Note: a variant does without fval, clarifying per my taste. I sneaked in some comments.

for ( round = 0; round < 8; ++round )
    {
    // apply E, subkeys, S and P for odd  S-boxes, rounds changing leftt
    work   = keys[keysi++] ^ ((right << 28) | (right >> 4)); 
    leftt ^= SP7[ work        & 0x3f ];
    leftt ^= SP5[(work >>  8) & 0x3f ];
    leftt ^= SP3[(work >> 16) & 0x3f ];
    leftt ^= SP1[(work >> 24) & 0x3f ];
    // apply E, subkeys, S and P for even S-boxes, rounds changing leftt
    work   = keys[keysi++] ^ right;
    leftt ^= SP8[ work        & 0x3f ];
    leftt ^= SP6[(work >>  8) & 0x3f ];
    leftt ^= SP4[(work >> 16) & 0x3f ];
    leftt ^= SP2[(work >> 24) & 0x3f ];
    // apply E, subkeys, S and P for odd  S-boxes, rounds changing right
    work   = keys[keysi++] ^ ((leftt << 28) | (leftt >> 4));
    right ^= SP7[ work        & 0x3f ];
    right ^= SP5[(work >>  8) & 0x3f ];
    right ^= SP3[(work >> 16) & 0x3f ];
    right ^= SP1[(work >> 24) & 0x3f ];
    // apply E, subkeys, S and P for even S-boxes, rounds changing right
    work   = keys[keysi++] ^ leftt;
    right ^= SP8[ work        & 0x3f ];
    right ^= SP6[(work >>  8) & 0x3f ];
    right ^= SP4[(work >> 16) & 0x3f ];
    right ^= SP2[(work >> 24) & 0x3f ];
    }

Off-topic note: The question's code contains the idiom >>> which is an indication that it is it Java (where this means logical shift right).
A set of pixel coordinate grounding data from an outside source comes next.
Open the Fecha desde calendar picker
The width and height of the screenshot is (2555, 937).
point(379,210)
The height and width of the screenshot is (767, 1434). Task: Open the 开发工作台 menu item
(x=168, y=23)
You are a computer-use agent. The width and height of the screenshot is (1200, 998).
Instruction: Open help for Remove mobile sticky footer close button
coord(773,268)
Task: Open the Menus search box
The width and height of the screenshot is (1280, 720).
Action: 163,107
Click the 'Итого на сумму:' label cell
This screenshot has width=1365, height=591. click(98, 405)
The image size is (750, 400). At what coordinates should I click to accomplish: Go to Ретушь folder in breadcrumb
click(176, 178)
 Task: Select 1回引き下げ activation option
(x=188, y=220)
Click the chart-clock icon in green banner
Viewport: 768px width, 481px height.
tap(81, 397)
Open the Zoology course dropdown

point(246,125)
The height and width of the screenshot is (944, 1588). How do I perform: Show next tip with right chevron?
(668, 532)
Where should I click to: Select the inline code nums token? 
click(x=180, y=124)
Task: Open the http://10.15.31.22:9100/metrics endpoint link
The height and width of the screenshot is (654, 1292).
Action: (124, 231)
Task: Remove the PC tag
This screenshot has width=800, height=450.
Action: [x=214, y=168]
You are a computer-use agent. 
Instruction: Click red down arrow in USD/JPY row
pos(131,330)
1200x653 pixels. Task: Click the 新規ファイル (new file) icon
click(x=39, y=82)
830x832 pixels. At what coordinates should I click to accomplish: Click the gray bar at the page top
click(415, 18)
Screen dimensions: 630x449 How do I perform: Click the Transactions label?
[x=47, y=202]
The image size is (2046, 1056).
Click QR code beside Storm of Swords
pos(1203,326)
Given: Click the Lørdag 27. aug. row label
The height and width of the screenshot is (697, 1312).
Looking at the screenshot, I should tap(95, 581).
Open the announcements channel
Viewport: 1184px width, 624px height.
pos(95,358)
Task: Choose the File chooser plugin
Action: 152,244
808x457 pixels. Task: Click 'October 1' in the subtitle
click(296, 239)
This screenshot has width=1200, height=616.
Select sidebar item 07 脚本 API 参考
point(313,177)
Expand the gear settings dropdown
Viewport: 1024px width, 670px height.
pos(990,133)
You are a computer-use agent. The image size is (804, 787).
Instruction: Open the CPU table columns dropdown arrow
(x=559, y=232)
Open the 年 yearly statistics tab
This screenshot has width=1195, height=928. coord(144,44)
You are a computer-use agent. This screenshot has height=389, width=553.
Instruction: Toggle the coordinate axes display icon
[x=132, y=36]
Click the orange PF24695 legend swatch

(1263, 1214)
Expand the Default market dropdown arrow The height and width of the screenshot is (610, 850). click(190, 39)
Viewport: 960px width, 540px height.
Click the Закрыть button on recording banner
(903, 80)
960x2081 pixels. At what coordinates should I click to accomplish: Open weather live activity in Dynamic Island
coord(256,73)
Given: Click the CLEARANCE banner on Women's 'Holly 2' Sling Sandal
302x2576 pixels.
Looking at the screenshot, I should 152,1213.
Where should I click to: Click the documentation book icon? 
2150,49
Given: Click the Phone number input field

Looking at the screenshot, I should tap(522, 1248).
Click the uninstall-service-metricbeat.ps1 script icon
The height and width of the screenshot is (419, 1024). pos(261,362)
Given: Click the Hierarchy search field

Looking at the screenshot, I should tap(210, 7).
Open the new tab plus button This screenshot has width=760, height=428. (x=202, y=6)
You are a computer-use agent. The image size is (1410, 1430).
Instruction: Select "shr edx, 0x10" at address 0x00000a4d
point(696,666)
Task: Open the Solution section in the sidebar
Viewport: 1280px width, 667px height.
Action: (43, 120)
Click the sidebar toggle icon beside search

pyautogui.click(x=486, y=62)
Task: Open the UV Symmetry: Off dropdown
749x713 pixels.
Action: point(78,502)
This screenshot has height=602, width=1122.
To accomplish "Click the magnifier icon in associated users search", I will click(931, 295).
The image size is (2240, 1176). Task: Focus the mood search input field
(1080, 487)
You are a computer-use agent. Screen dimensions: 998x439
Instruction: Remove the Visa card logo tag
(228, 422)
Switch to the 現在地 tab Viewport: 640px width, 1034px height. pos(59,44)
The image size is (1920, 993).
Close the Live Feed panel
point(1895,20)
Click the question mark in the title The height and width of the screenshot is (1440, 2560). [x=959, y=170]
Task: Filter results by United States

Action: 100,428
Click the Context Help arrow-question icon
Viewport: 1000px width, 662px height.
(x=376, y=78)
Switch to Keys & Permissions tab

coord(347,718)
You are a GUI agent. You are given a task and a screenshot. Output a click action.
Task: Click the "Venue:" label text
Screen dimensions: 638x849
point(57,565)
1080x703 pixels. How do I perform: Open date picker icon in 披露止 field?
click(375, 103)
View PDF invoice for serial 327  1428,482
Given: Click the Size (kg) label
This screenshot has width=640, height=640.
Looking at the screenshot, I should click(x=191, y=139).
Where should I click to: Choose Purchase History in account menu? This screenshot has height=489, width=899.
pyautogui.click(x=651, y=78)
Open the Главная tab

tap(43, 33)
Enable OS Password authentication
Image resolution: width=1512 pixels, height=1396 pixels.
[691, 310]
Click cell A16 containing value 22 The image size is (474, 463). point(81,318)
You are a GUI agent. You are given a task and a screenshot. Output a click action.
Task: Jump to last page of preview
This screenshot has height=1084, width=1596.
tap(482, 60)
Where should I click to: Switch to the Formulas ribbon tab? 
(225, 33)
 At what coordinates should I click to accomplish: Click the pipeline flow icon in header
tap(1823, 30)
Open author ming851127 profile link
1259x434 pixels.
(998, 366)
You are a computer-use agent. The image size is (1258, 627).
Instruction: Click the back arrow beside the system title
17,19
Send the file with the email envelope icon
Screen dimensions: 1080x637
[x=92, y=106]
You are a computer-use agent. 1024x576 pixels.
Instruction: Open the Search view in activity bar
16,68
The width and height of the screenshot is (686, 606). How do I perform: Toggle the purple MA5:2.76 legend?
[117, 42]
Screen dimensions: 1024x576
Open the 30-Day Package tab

If so, some >> needs to be changed to >>>, at least in (right << 28) | (right >> 4) and similar, because in Java >> is specified to leave the high-order bit of (32-bit) int unchanged, which is not the intention.
On the other hand, if this is C, all int should be changed to unsigned, or better uint32_t, because using >> on a signed variable is not fully specified in C, giving results that depend on the compiler's mood.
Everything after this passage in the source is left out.